▶ _What needs to be done_:
Transcribe every entry verbatim; omit pictures.

━━━━━ Supplied data ━━━━━

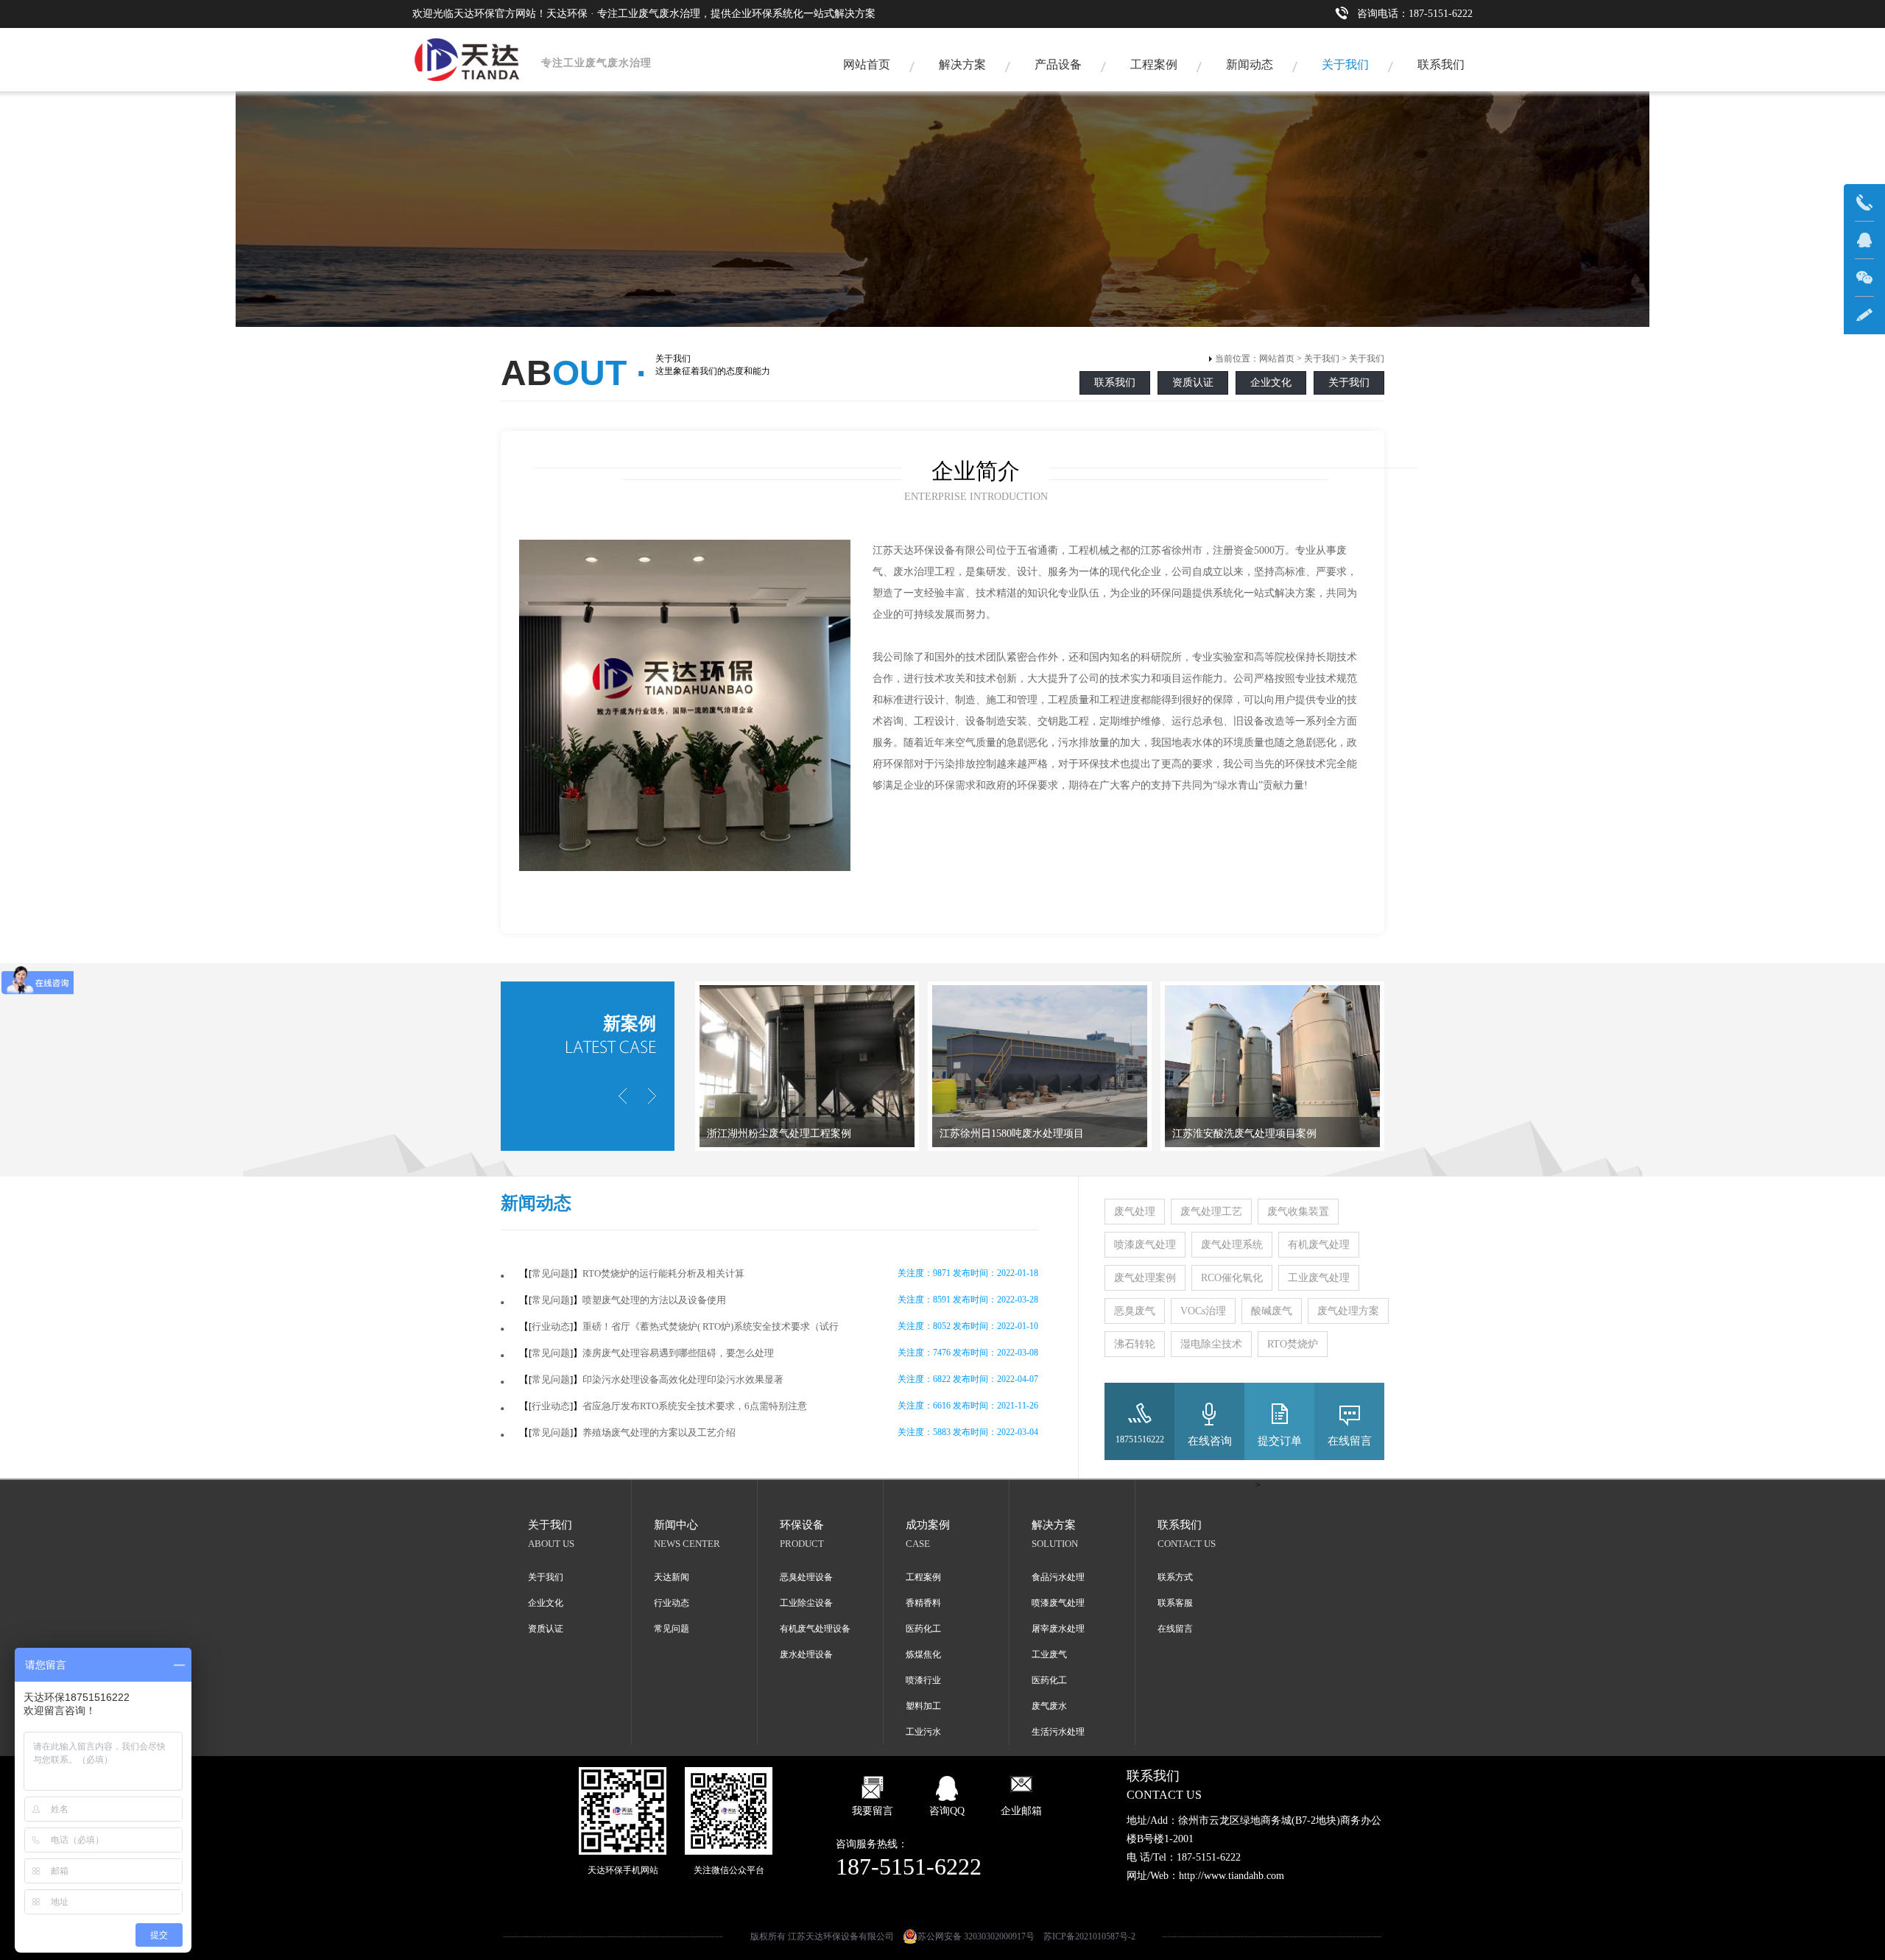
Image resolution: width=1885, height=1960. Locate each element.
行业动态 (551, 1326)
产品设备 (1058, 64)
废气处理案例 (1145, 1277)
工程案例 (1153, 64)
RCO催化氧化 (1232, 1277)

━━━━━

▶ _Your response_:
Image resolution: width=1885, height=1960. Locate each element.
行业动态 (551, 1326)
产品设备 (1058, 64)
废气处理案例 (1145, 1277)
工程案例 (1153, 64)
RCO催化氧化 (1232, 1277)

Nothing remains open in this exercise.